• **WHAT THIS TASK INVOLVES**:
Using the listing below, print exactly everything from the line with "[button] (130, 62)" down to the line with "JOLIE (116, 1414)", both included, and nothing more.

• **THE INPUT**:
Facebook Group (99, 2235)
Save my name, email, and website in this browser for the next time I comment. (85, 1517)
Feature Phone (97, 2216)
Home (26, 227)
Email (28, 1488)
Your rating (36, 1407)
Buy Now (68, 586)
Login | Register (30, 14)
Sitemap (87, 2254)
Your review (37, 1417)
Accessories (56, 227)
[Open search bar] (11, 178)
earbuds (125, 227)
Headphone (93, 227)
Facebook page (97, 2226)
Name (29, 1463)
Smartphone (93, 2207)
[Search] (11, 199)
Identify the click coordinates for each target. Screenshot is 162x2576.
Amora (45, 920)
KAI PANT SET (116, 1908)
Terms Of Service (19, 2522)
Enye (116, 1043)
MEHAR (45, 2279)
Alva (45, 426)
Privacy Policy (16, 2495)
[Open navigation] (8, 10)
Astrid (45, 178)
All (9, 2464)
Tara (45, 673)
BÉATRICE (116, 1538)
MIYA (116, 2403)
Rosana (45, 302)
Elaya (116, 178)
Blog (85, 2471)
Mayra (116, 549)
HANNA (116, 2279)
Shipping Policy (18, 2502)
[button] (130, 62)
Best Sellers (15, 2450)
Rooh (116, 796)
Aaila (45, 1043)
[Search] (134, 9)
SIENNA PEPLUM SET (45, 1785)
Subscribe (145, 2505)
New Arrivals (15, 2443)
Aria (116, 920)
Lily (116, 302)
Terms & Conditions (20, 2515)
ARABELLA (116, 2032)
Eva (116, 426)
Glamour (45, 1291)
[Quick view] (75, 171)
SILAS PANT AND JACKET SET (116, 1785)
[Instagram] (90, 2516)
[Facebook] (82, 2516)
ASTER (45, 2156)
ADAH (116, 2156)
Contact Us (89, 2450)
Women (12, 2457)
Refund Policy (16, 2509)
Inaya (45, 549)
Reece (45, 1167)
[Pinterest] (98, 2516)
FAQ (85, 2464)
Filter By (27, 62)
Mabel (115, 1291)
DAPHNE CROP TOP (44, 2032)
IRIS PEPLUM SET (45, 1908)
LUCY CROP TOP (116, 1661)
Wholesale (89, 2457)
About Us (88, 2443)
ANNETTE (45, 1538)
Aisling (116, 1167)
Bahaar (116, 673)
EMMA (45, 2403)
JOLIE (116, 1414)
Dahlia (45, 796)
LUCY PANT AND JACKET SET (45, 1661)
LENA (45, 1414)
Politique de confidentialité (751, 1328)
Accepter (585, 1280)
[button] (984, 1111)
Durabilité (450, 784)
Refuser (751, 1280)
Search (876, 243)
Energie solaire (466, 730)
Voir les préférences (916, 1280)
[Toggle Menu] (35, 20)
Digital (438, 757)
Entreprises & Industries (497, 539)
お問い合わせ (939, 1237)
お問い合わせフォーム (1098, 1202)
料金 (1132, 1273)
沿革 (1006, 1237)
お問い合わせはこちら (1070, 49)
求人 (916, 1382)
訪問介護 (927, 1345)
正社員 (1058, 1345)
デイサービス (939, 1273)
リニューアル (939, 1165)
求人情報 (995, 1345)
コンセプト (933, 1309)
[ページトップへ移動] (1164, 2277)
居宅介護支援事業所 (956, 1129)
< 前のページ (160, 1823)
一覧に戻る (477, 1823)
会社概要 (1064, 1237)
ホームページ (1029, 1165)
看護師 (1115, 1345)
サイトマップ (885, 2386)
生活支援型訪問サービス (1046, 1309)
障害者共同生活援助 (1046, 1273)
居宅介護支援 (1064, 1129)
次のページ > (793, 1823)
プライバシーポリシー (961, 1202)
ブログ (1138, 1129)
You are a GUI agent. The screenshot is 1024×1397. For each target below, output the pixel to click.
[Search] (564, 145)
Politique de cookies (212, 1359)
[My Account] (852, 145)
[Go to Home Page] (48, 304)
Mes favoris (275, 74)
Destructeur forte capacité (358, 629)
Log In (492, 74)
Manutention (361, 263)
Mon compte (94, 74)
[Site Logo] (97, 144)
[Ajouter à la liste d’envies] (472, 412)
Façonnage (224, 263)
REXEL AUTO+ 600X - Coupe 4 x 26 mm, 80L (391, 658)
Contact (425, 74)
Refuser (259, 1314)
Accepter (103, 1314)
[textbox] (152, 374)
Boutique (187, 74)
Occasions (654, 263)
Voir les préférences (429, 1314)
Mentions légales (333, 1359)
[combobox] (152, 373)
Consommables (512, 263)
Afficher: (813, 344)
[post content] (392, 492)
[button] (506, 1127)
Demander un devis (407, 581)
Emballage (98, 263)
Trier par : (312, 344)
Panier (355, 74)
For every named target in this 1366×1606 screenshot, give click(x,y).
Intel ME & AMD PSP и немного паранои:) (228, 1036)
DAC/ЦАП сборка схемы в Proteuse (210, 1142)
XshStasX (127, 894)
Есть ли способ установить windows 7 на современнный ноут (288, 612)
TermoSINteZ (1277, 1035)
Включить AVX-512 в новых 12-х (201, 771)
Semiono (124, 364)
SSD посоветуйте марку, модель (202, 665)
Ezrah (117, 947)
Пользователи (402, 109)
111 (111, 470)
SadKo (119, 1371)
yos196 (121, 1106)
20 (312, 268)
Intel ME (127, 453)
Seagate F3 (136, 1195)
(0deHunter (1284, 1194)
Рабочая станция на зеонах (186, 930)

• **SOLUTION BELOW**:
[button] (130, 62)
Best Sellers (15, 2450)
Rooh (116, 796)
Aaila (45, 1043)
[Search] (134, 9)
SIENNA PEPLUM SET (45, 1785)
Subscribe (145, 2505)
New Arrivals (15, 2443)
Aria (116, 920)
Lily (116, 302)
Terms & Conditions (20, 2515)
ARABELLA (116, 2032)
Eva (116, 426)
Glamour (45, 1291)
[Quick view] (75, 171)
SILAS PANT AND JACKET SET (116, 1785)
[Instagram] (90, 2516)
[Facebook] (82, 2516)
ASTER (45, 2156)
ADAH (116, 2156)
Contact Us (89, 2450)
Women (12, 2457)
Refund Policy (16, 2509)
Inaya (45, 549)
Reece (45, 1167)
[Pinterest] (98, 2516)
FAQ (85, 2464)
Filter By (27, 62)
Mabel (115, 1291)
DAPHNE CROP TOP (44, 2032)
IRIS PEPLUM SET (45, 1908)
LUCY CROP TOP (116, 1661)
Wholesale (89, 2457)
About Us (88, 2443)
ANNETTE (45, 1538)
Aisling (116, 1167)
Bahaar (116, 673)
EMMA (45, 2403)
JOLIE (116, 1414)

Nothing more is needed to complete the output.